March 14, 2008

HOUSING HUDDLE

NYC AIDS housing providers reunite to address daunting challenges
huddle.bmp
AIDS housing providers put their
heads together this week.

On Tuesday, for the first time since the dissolution of the New York City Planning Council housing work group, AIDS housing organizations came together for an AIDS Housing Advocacy Summit to compare notes on a host of issues preventing poor people living with HIV/AIDS from getting adequate housing.

Statewide, about 10,000 low-income people with HIV/AIDS are forced to live on an unlivable budget of $330 a month because all of their other income, such as SSI benefits, must go towards their rent. That leaves almost nothing—$11 a day to be precise—for nutrition, transportation and everything else. "A client told me, 'I'll budget my money when I have money to budget,'" Bailey House Executive Director Gina Quattrochi said, a story familiar to other housing providers in attendance.

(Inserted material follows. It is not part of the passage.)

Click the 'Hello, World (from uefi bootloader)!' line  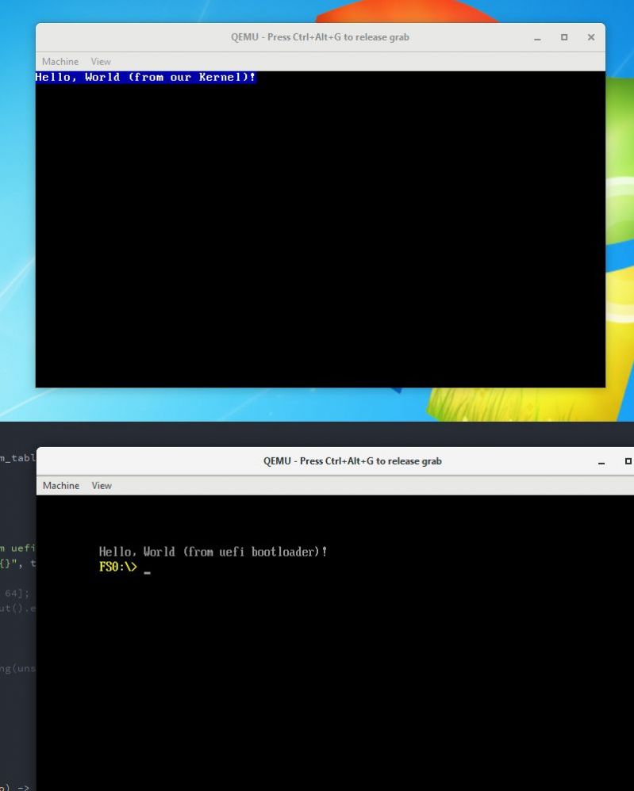click(x=213, y=552)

The summit, which was organized by the New York City AIDS Housing Network (NYCAHN), attracted more than 40 representatives from 24 groups, including Harlem United, Services for the Underserved, West Side Federation for Senior and Supportive Housing(WSFSSH), Gay Men's Health Crisis, and the Hudson Planning Group.

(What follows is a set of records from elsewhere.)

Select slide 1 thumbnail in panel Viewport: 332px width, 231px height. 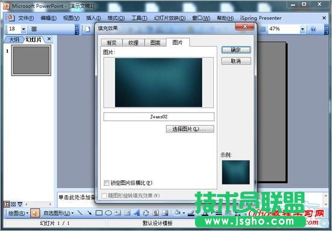[31, 60]
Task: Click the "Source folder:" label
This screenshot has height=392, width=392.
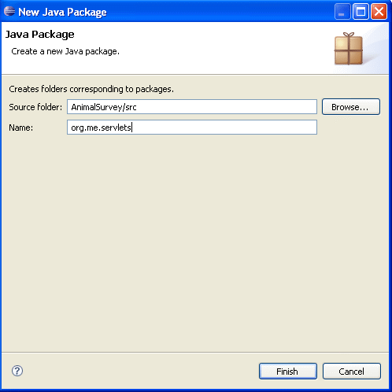Action: pos(35,107)
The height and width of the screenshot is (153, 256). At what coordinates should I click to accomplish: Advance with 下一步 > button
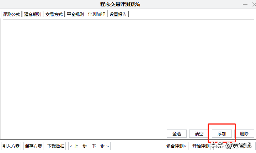click(101, 146)
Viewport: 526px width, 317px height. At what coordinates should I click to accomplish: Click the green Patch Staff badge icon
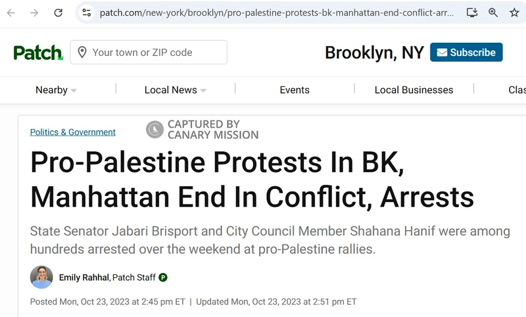163,278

Quattrochi and others say the egregiously low living allowances for poor folks with HIV/AIDS in state-subsidized housing can be solved if state legislators will pass legislation capping their rents at 30 percent. New York's HIV/AIDS Services Administration (HASA), which provides housing assistance to low-income people with AIDS, is the only rental program in the state that doesn't implement such a cap in accordance with Housing and Urban Development guidelines. Another way to ease the burden on people with HIV/AIDS would be to increase the public assistance base grant levels, which haven't seen an increase in 17 years.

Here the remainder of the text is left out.